Then since BC is bisected in G,
the sum of the perpendiculars CH, BE is double of GK;

but CH and BE are equal to AD, (hyp.)
therefore AD must be double of GK;

but since AD is parallel to GK,
the triangles ADF, GKF are similar,

therefore AD is to AF, as GK is to GF; but AD is double of GK, therefore AF is double of GF; and consequently, GF is one-third of AG the line drawn from the vertex of the triangle to the bisection of the base. But AG is a line given in magnitude and position,

therefore the point F is determined. Synthesis. Join AB, AC, BC, and bisect the base BC of the triangle ABC in G; join AG and take GF equal to one-third of GA;

the line drawn through X and F will be the line required. It is also obvious, that while the relative position of the points A, B, C, remains the same, the point Fremains the same, wherever the point X may be. The point X may therefore coincide with the point F, and when this is the case, the position of the line FX is left undetermined.
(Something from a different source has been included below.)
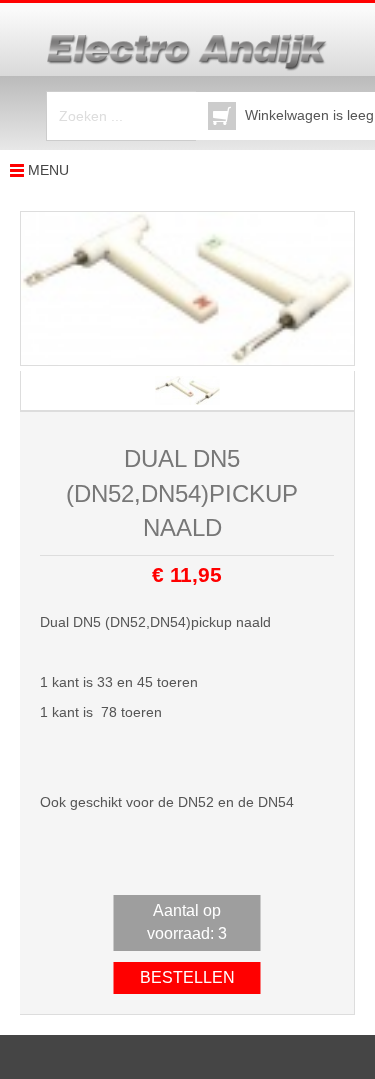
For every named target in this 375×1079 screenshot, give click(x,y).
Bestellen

Hence the following porism.

A triangle being given in position, a point in it may be found, such, that any straight line whatever being drawn through that point, the perpendiculars drawn to this straight line from the two angles of the triangle, which are on one side of it, will be together equal to the perpendicular that is drawn to the same line from the angle on the other side of it.

6. TRIANGLES and parallelograms of unequal altitudes are to each other in the ratio compounded of the ratios of their bases and altitudes.

7. If ACB, ADB be two triangles upon the same base AB, and between the same parallels, and if through the point in which two of the sides (or two of the sides produced) intersect two straight lines be drawn parallel to the other two sides so as to meet the base AB (or AB produced) in points E and F. Prove that AE= BF.

8. In the base AC of a triangle ABC take any point D ; bisect AD, DC, AB, BC, in E, F, G, H respectively : shew that EG is equal to HF.

9. Construct an isosceles triangle equal to a given scalene triangle and having an equal vertical angle with it.

10. If, in similar triangles, from any two equal angles to the opposite sides, two straight lines be drawn making equal angles with the homologous sides, these straight lines will have the same ratio as the sides on which they fall, and will also divide those sides propor. tionally.

11. Any three lines being drawn making equal angles with the three sides of any triangle towards the same parts, and meeting one another, will form a triangle similar to the original triangle.

12. BD, CD are perpendicular to the sides AB, AC of a triangle ABC, and CE is drawn perpendicular to AD, meeting AB in E: shew that the triangles ABC, ACE are similar.

13. In any triangle, if a perpendicular be let fall upon the base from the vertical angle, the base will be to the sum of the sides, as the difference of the sides to the difference or sum of the segments of the base made by the perpendicular, according as it falls within or without the triangle.

14. If triangles A EF, ABC have a common angle A, triangle ABC : triangle AEF:: AB.AC: AE. AF.

15. If one side of a triangle be produced, and the other shortened by equal quantities, the line joining the points of section will be divided by the base in the inverse ratio of the sides.

II. 16. Find two arithmetic means between two given straight lines. 17. To divide a given line in harmonical proportion.